Dataset records
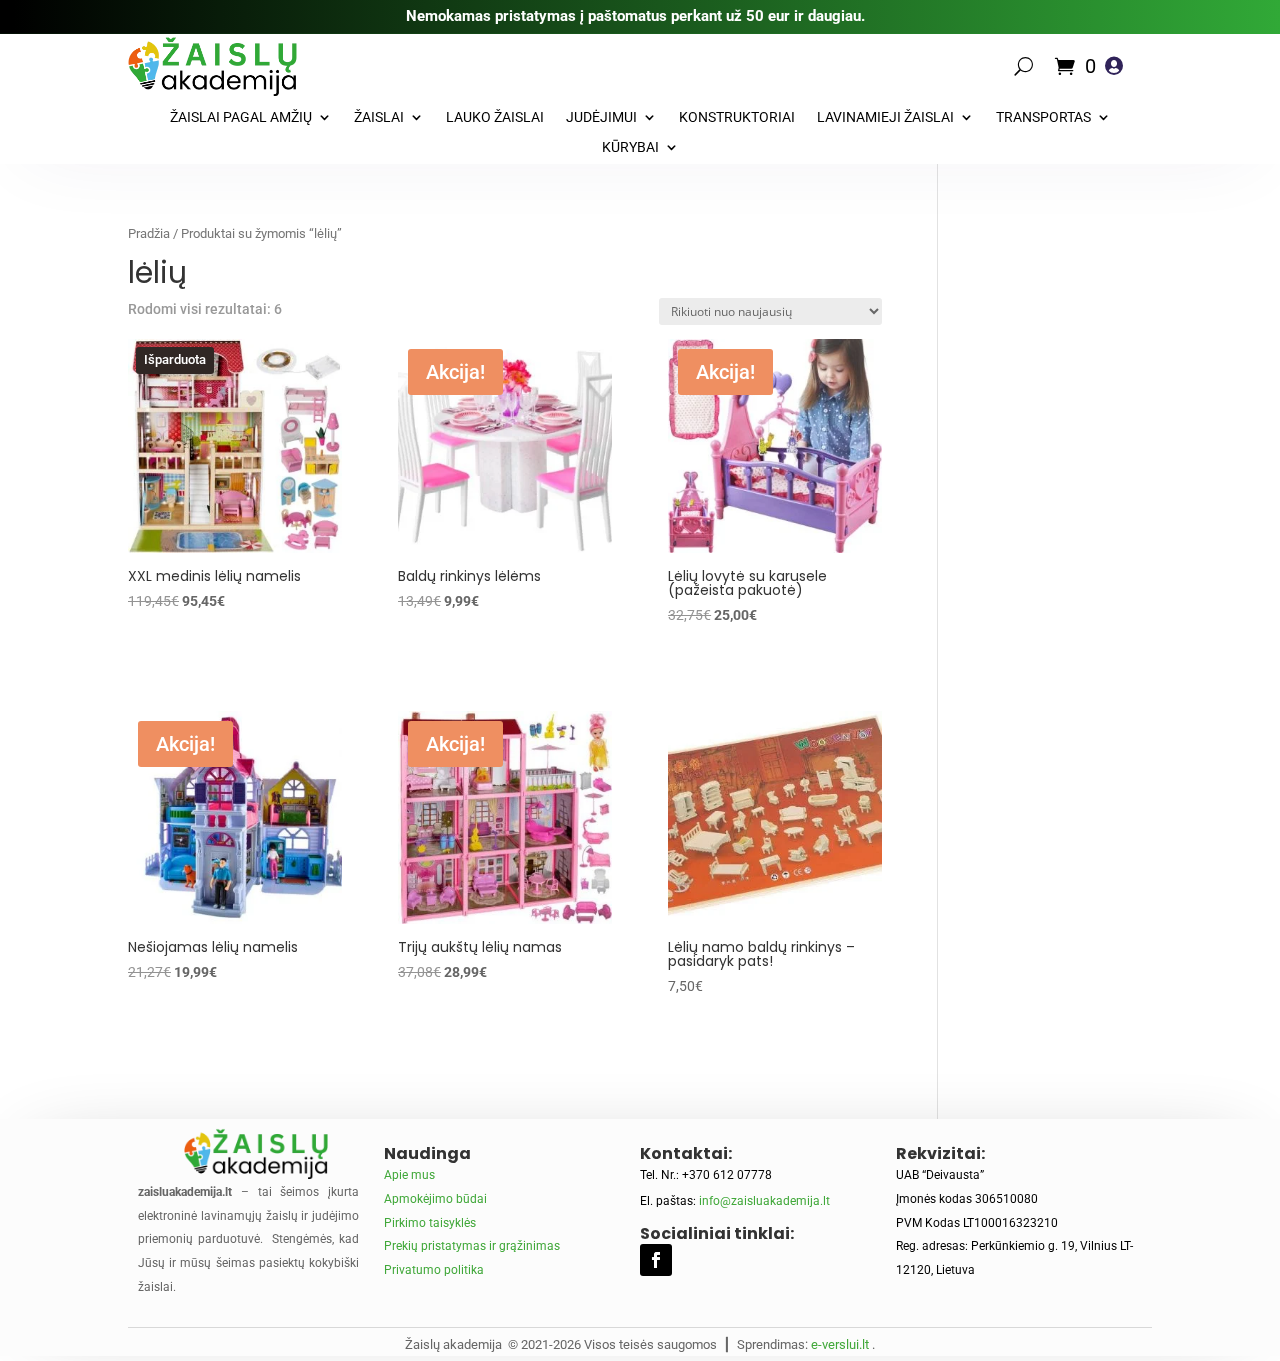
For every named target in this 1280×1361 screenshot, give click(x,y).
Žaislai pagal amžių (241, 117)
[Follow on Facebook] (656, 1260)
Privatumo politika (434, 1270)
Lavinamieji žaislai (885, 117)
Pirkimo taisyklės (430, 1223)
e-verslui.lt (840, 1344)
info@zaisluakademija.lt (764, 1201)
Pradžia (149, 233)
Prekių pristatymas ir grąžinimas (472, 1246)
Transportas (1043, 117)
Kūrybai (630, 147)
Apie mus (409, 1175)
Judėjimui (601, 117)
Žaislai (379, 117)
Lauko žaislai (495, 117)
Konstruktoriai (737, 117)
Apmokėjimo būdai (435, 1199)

■ **WORK TASK**:
The expected answer is the complete set of entries, copied verbatim, with no pictures.

■ **SOLUTION BELOW**:
For every named target in this 1280×1361 screenshot, give click(x,y).
Žaislai pagal amžių (241, 117)
[Follow on Facebook] (656, 1260)
Privatumo politika (434, 1270)
Lavinamieji žaislai (885, 117)
Pirkimo taisyklės (430, 1223)
e-verslui.lt (840, 1344)
info@zaisluakademija.lt (764, 1201)
Pradžia (149, 233)
Prekių pristatymas ir grąžinimas (472, 1246)
Transportas (1043, 117)
Kūrybai (630, 147)
Apie mus (409, 1175)
Judėjimui (601, 117)
Žaislai (379, 117)
Lauko žaislai (495, 117)
Konstruktoriai (737, 117)
Apmokėjimo būdai (435, 1199)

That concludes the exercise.